About Avaya
Avaya is an enterprise software leader that helps the world's largest organizations and government agencies forge unbreakable connections.
The Avaya Infinity platform unifies fragmented customer experiences, connecting the channels, insights, technologies, and workflows that together create enduring customer and employee relationships.
We believe success is built through strong connections – with each other, with our work, and with our mission. At Avaya, you'll find a community that values your contributions and supports your growth every step of the way.
Learn more at
Description
Role Overview
We are seeking a Site Reliability Engineer (SRE) who will drive stability, reliability, and performance across our Azure-based platforms.
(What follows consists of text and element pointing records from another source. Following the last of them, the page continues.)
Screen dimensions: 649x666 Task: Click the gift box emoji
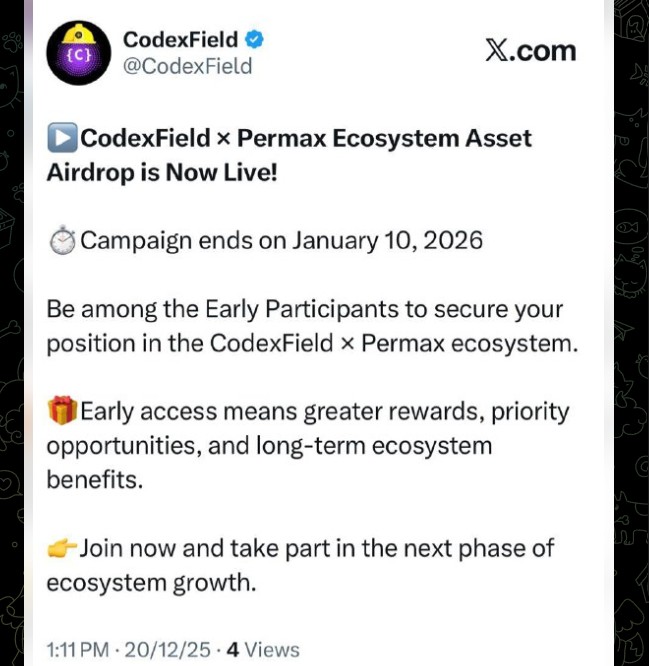(62, 411)
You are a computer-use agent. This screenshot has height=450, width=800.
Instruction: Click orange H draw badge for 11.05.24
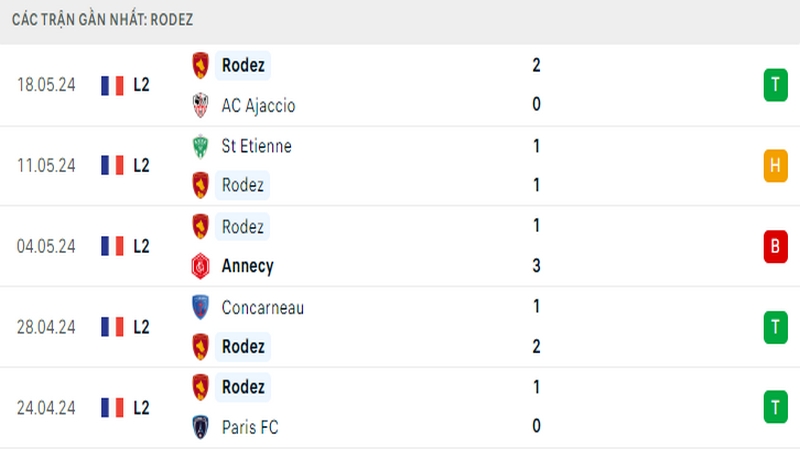pyautogui.click(x=776, y=165)
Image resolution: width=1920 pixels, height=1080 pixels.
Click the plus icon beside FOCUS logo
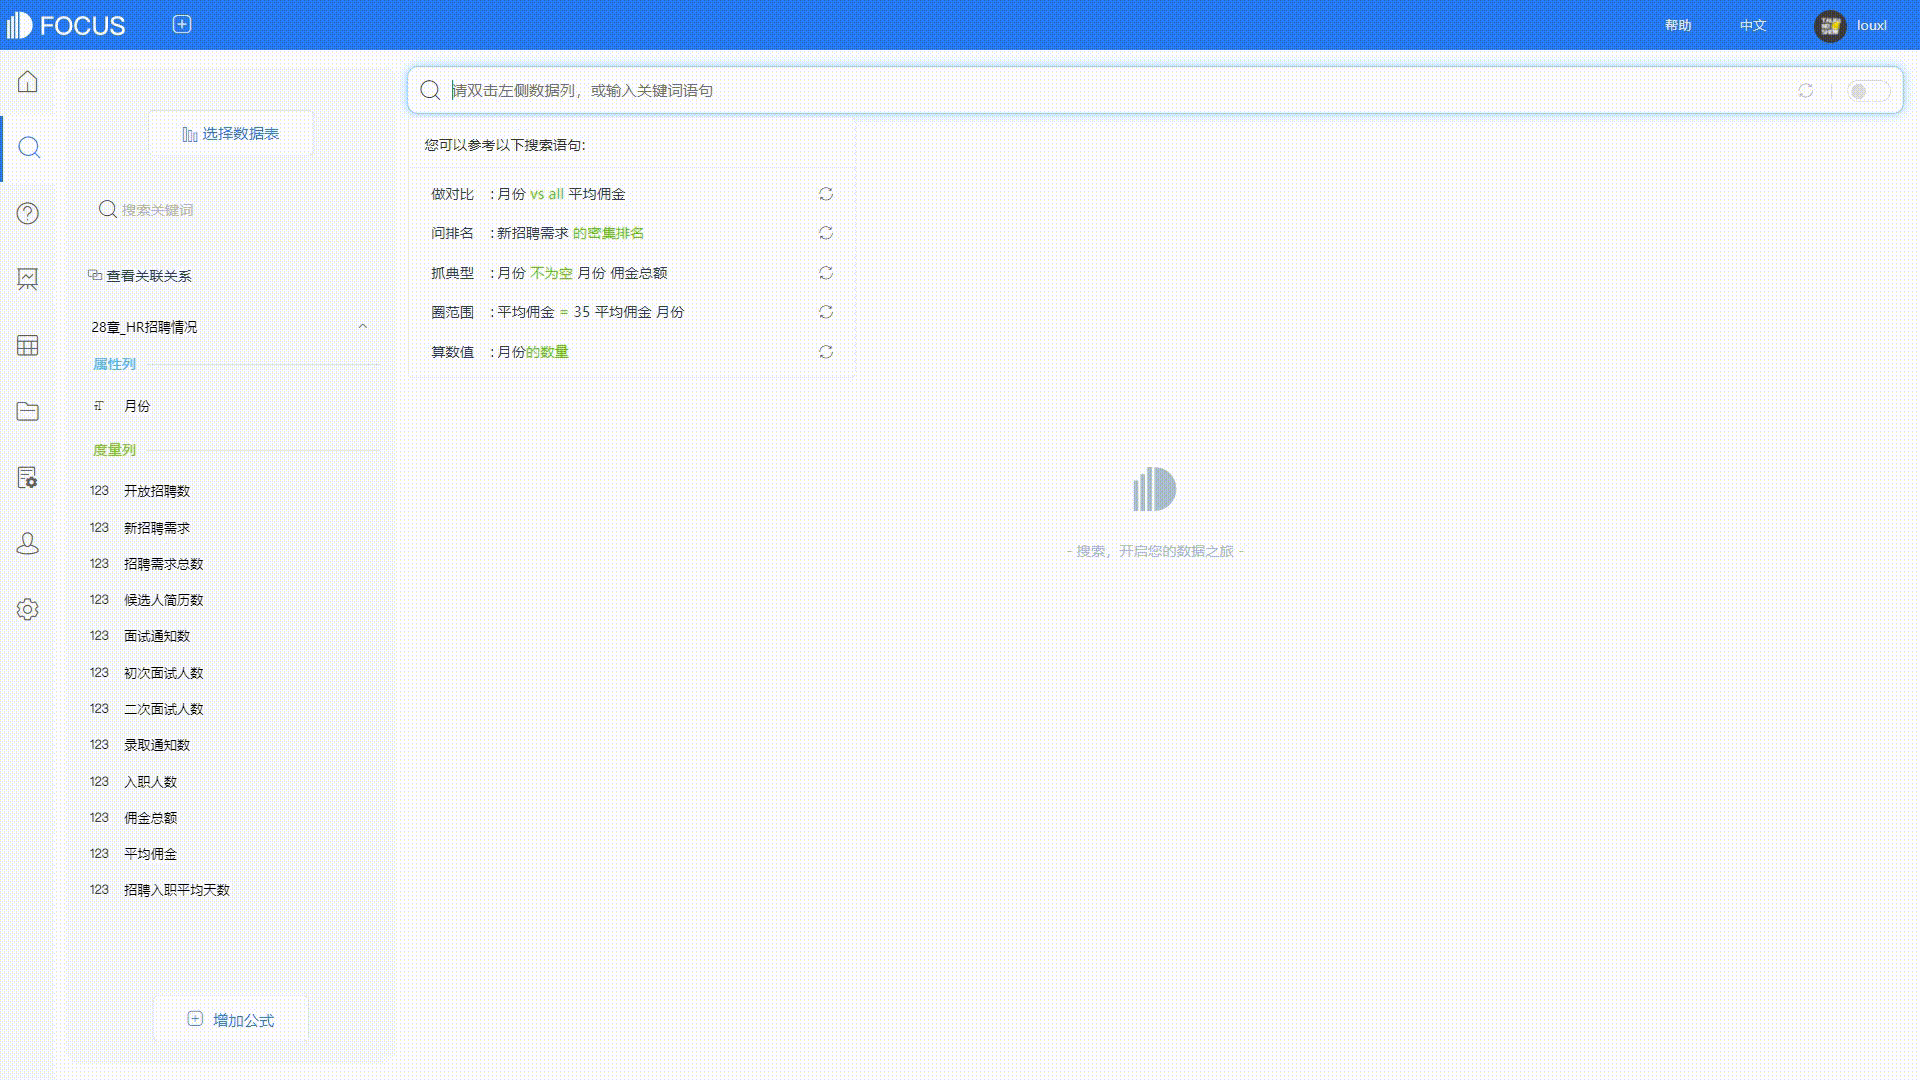coord(182,25)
This role blends operational excellence, proactive incident management, and strong collaboration with DevOps, Cloud, and Security teams.
The idóneo candidate will have hands-on experience with Azure, IaC (Terraform/Ansible), CI/CD (Jenkins/GitHub Actions), and monitoring systems, while also contributing to governance, cost optimization, and automation strategies that reduce toil and prevent issues before they occur.
This position includes 24x7 support coverage (rotational) and requires strong ownership in managing major incidents, RCA processes, and continuous service improvements.
Key Responsibilities
Reliability & Incident Management
- Serve as a key member of the 24x7 on-call rotation, responding to and managing incidents across production and pre-production environments.
- Lead incident bridges, coordinate root cause analysis (RCA), and ensure post-incident reviews drive systemic improvements.
- Maintain clear communication with cross-functional teams and leadership during major incidents.
Monitoring, Alerts & Prevention
- Build, tune, and maintain observability dashboards (Azure Monitor, Prometheus, Grafana, Datadog, Log Analytics).
- Define SLOs, SLIs, and error budgets to proactively identify and mitigate risks before customer impact.
- Continuously enhance alert quality, reduce false positives, and automate runbooks for faster recovery.
- Analyze trends to prevent recurring issues and support teams in resilience engineering.
Governance & Cost Management
- Support cloud governance frameworks—ensuring resource tagging, naming conventions, policy compliance, and operational guardrails.
- Work with FinOps and DevOps teams to track, optimize, and report cost efficiency across Azure subscriptions.
- Participate in change, release, and CAB reviews to ensure reliability, compliance, and readiness.
Infrastructure Awareness & Automation
- Understand IaC designs (Terraform, Ansible) and deployment workflows, leveraging automation for operational efficiency.
- Collaborate with DevOps and platform teams to reduce manual effort and "toil" in infrastructure operations.
- Implement self-healing mechanisms and automate recurring operational tasks where feasible.
- Ensure consistency and compliance through integration with CI/CD and policy-as-code systems.
Security & Compliance
- Embed DevSecOps practices in daily operations—monitor vulnerabilities, patch non-compliant resources, and validate certificate rotations.
- Support FIPS, FedRAMP, PCI, and CIS control implementations in cloud and containerized environments.
Collaboration & Agile Practices
- Partner with engineering, QA, and product teams to align reliability goals with delivery outcomes.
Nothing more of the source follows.